[Start of section]

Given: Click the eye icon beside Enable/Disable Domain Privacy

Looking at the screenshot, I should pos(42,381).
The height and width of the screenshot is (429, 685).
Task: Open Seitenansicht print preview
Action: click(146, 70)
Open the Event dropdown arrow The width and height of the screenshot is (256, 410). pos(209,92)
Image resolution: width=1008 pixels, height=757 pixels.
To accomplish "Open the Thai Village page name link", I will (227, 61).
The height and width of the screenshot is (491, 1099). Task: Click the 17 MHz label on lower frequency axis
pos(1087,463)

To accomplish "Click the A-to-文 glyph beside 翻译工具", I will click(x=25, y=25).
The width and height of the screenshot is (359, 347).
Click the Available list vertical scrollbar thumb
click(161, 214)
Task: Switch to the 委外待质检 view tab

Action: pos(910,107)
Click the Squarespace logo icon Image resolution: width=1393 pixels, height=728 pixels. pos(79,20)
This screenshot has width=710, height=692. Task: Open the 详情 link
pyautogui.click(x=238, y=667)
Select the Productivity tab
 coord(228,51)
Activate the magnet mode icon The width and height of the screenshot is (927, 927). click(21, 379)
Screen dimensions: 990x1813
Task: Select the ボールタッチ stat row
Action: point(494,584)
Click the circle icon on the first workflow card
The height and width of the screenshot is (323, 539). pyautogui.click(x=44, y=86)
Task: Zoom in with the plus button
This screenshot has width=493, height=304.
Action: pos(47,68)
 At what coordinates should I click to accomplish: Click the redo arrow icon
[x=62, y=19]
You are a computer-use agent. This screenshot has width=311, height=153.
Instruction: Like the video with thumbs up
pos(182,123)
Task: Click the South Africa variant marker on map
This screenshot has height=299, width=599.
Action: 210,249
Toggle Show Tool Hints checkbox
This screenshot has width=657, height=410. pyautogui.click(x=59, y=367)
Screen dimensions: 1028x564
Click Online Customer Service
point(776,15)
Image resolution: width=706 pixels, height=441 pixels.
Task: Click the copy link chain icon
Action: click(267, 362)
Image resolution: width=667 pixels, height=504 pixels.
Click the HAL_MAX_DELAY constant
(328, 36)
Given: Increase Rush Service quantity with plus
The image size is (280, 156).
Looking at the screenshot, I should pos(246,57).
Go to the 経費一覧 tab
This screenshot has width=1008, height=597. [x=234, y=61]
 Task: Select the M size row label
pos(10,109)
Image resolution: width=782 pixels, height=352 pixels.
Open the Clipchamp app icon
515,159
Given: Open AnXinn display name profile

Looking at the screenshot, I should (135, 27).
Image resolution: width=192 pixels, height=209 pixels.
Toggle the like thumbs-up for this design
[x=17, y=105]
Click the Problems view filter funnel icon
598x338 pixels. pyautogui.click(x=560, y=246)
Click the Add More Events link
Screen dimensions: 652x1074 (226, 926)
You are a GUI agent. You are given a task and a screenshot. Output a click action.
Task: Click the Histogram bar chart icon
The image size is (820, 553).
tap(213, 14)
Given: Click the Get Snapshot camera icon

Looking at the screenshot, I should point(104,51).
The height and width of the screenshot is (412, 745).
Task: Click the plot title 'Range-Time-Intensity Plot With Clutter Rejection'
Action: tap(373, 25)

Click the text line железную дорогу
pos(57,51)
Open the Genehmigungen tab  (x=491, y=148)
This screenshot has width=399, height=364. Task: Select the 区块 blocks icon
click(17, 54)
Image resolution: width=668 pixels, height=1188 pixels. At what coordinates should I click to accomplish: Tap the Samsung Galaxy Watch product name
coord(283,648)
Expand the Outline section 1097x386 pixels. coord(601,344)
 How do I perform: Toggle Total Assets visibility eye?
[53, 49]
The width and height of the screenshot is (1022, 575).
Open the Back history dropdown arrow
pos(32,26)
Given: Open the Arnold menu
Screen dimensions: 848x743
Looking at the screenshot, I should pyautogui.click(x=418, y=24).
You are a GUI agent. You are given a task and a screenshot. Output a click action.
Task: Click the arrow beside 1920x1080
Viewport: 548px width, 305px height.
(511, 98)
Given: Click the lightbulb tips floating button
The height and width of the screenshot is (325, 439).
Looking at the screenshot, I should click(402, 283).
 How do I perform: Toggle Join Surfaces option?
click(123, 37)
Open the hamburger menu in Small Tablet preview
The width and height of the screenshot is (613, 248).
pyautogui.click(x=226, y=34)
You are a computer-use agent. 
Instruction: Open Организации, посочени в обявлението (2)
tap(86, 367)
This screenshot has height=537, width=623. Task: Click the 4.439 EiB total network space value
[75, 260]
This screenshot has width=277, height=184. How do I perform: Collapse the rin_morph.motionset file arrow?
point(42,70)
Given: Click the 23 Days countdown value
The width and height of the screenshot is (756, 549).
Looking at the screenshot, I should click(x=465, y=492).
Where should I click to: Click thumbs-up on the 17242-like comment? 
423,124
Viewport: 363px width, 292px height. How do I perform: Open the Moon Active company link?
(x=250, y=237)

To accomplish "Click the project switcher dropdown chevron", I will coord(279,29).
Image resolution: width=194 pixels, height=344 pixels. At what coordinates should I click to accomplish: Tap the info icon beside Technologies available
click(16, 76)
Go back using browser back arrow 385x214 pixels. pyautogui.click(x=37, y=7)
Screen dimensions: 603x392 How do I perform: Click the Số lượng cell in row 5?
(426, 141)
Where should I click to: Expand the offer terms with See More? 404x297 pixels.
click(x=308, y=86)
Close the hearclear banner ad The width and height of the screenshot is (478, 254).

[End of section]

Instructions for the task: With the line containing "How do I perform: Toggle Join" as the start and the last line of the material above as the end, copy that run of lines exactly, both ends included, and nothing more.

Exercise solution:
 How do I perform: Toggle Join Surfaces option?
click(123, 37)
Open the hamburger menu in Small Tablet preview
The width and height of the screenshot is (613, 248).
pyautogui.click(x=226, y=34)
You are a computer-use agent. 
Instruction: Open Организации, посочени в обявлението (2)
tap(86, 367)
This screenshot has height=537, width=623. Task: Click the 4.439 EiB total network space value
[75, 260]
This screenshot has width=277, height=184. How do I perform: Collapse the rin_morph.motionset file arrow?
point(42,70)
Given: Click the 23 Days countdown value
The width and height of the screenshot is (756, 549).
Looking at the screenshot, I should click(x=465, y=492).
Where should I click to: Click thumbs-up on the 17242-like comment? 
423,124
Viewport: 363px width, 292px height. How do I perform: Open the Moon Active company link?
(x=250, y=237)

To accomplish "Click the project switcher dropdown chevron", I will coord(279,29).
Image resolution: width=194 pixels, height=344 pixels. At what coordinates should I click to accomplish: Tap the info icon beside Technologies available
click(16, 76)
Go back using browser back arrow 385x214 pixels. pyautogui.click(x=37, y=7)
Screen dimensions: 603x392 How do I perform: Click the Số lượng cell in row 5?
(426, 141)
Where should I click to: Expand the offer terms with See More? 404x297 pixels.
click(x=308, y=86)
Close the hearclear banner ad The width and height of the screenshot is (478, 254).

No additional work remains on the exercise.